CPEB - and more specifically CPEB3 - is found in the hippocampus, and belongs to the limbic system which deals with short-term and long-term memory as well as with spatial navigation. What is the link between CPEB3 and memory on the molecular level? As mentioned, long-term memory requires the growth of new and lasting synaptic connections which themselves depend upon the local translation of specific mRNAs. This is achieved with the help of CPEB3. How? In a nutshell, upon synaptic stimulation, the level of CPEB3 is increased, promoting the aggregation of CPEB3. Now activated, the protein then binds to the CPEs of specific mRNAs, causing their polyadenylation and subsequent translation. Novel proteins are hence synthesized and literally fuel the growth of new synaptic connections - thus forming the basis upon which long-term memory is formed.
It may sound straightforward but every stage - from CPEB3 activation to synaptic growth - is complex. CPEB3 has turned out to be a protein with a prion-like nature: upon stimulation, it creates aggregates much like prions would, and it is in this form that the protein becomes functional. For this, CPEB3 carries a prion formation region which itself is divided into three parts: a central domain that is thought to interact with the cell's actin cytoskeleton, and two flanking domains involved in promoting aggregation. Upon synaptic stimulation, CPEB3 levels rise, subsequently triggering off aggregation, while the actin-binding domain interacts with the cell's cytoskeleton no doubt to stabilize the forming aggregates.
Meanwhile, it is in this aggregated form that CPEB3 springs to life and binds to the CPE domains of mRNAs to stimulate their translation. It does not do this on its own, however, but associates with several other factors. The role of CPEB3 in human memory has actually been funnelled down to what is known as human episodic memory, i.e. the memory of autobiographical events which occur at a given time and place. With this in mind, it is not difficult to understand that severe neurological disorders are bound to arise if the normal regulatory control of CPEB3 is hindered. Uncontrolled aggregation of CPEB3 could indeed be at the heart of prion diseases in the brain.
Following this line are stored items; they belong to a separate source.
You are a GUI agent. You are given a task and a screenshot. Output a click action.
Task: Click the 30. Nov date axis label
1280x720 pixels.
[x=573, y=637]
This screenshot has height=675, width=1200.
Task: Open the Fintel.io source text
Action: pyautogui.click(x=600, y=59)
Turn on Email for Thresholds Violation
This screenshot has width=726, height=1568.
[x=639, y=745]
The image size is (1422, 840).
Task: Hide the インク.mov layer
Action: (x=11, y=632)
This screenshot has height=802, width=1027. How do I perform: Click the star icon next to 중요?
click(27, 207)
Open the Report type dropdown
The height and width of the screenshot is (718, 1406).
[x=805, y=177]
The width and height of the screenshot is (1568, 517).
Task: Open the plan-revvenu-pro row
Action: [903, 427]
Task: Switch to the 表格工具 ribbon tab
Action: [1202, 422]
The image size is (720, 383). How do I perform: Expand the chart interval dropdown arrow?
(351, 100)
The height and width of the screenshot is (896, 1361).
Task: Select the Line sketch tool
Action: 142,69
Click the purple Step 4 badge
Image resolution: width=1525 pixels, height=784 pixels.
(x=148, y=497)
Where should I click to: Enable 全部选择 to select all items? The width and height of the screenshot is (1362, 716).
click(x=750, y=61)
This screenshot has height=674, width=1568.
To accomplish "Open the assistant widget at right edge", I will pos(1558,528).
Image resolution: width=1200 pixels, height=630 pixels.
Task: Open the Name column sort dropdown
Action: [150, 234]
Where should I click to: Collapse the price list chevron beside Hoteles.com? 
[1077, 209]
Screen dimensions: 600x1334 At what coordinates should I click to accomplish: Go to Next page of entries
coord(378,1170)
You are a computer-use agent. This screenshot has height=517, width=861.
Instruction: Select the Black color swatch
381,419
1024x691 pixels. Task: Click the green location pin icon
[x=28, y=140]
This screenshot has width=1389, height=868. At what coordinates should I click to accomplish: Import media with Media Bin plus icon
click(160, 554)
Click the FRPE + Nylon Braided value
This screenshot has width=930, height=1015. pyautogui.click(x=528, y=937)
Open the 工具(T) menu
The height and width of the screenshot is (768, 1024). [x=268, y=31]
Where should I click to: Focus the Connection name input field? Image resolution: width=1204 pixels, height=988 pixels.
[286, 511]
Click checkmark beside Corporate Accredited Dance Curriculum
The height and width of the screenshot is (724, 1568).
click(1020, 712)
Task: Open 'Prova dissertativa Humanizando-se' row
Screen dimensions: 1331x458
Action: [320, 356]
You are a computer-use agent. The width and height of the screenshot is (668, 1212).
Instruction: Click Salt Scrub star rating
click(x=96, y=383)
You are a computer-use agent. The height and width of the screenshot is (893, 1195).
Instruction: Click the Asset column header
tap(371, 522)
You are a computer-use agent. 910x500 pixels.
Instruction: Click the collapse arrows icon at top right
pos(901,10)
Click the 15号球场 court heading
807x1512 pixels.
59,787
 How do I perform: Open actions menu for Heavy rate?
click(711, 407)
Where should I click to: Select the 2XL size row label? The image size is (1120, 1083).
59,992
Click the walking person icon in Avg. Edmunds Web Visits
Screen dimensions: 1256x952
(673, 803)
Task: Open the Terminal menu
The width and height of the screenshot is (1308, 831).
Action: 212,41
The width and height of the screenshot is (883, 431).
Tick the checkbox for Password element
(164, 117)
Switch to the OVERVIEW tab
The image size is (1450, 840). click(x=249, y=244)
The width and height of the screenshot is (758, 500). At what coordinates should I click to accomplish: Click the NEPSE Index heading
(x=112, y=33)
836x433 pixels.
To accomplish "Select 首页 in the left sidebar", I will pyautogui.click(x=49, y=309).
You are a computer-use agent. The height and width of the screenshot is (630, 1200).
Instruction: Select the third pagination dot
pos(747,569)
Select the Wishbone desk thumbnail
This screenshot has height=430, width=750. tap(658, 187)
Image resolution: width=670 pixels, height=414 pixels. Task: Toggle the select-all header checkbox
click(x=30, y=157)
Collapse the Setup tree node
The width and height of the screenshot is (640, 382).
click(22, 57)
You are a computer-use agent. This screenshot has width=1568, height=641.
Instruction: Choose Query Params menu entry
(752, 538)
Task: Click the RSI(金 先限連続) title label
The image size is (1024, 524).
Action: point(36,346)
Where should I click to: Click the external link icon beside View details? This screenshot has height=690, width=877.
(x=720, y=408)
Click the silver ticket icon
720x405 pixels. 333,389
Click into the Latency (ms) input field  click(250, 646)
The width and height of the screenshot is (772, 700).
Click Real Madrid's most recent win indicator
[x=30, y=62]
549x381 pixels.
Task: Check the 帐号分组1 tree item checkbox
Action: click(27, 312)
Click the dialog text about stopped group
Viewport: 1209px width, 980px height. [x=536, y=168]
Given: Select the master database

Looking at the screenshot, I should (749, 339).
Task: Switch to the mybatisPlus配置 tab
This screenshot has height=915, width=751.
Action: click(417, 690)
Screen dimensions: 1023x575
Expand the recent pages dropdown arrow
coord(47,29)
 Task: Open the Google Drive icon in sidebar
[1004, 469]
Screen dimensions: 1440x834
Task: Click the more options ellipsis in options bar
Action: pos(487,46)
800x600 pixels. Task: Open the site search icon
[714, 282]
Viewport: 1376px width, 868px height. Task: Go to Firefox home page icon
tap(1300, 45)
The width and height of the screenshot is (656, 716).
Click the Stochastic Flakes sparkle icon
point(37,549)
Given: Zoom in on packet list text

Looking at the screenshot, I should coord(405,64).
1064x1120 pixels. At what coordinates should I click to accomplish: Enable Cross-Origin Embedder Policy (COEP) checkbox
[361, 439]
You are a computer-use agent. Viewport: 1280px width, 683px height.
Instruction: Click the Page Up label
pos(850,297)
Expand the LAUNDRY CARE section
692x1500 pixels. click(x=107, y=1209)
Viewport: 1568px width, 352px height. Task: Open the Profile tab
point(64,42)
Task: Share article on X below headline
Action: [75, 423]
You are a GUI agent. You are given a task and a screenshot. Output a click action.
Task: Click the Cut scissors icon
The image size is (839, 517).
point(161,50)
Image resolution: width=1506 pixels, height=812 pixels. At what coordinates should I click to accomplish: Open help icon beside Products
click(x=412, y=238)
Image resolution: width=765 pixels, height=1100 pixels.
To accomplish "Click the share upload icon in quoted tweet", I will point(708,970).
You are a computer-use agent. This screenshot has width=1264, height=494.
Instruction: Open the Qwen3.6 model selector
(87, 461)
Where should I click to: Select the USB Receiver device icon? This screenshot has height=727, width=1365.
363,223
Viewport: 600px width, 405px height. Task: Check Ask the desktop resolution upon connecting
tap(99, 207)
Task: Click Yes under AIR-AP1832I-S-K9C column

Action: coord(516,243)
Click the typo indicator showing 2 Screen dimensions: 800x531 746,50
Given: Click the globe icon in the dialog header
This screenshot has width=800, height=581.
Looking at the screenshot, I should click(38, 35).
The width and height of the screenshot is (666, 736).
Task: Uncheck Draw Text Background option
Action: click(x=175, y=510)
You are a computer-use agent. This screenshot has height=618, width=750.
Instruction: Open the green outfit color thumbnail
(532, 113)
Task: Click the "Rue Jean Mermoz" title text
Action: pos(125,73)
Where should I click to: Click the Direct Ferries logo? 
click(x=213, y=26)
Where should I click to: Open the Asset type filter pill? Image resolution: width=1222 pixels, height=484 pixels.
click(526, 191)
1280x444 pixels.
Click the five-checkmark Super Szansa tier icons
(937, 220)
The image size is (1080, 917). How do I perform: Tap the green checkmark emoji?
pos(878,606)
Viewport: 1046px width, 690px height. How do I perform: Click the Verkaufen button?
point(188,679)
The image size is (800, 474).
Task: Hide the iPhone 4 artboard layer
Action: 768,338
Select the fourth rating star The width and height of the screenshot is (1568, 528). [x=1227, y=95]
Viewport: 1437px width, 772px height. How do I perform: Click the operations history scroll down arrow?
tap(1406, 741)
CPEB family proteins have come a long way. First thought to be required only for germ-cell development, they now appear to also have a central role in the persistence of memory. What is more, CPEB3 and its prion-like nature proves yet again that prions are not necessarily bad but can be of biological importance. However, as the years go by, there is growing evidence that prion-like mechanisms - no doubt caused by 'dysfunctional prions' so to speak - are at the heart of neurodegenerative disorders such as Alzheimer's, Huntington's disease and Parkinson's disease. The rule seems to be that pathological prions are of a stochastic nature, while 'healthy' prions depend upon tight regulation and are induced by physiological stimuli. It is always a little perturbing to narrow down the talent we have of remembering to a mere interplay of molecules. Yet without that interplay, we would have no memories. We know today that CPEB3 is needed to solidify memory. What would be intriguing to find out now is what traces the contours of memory itself.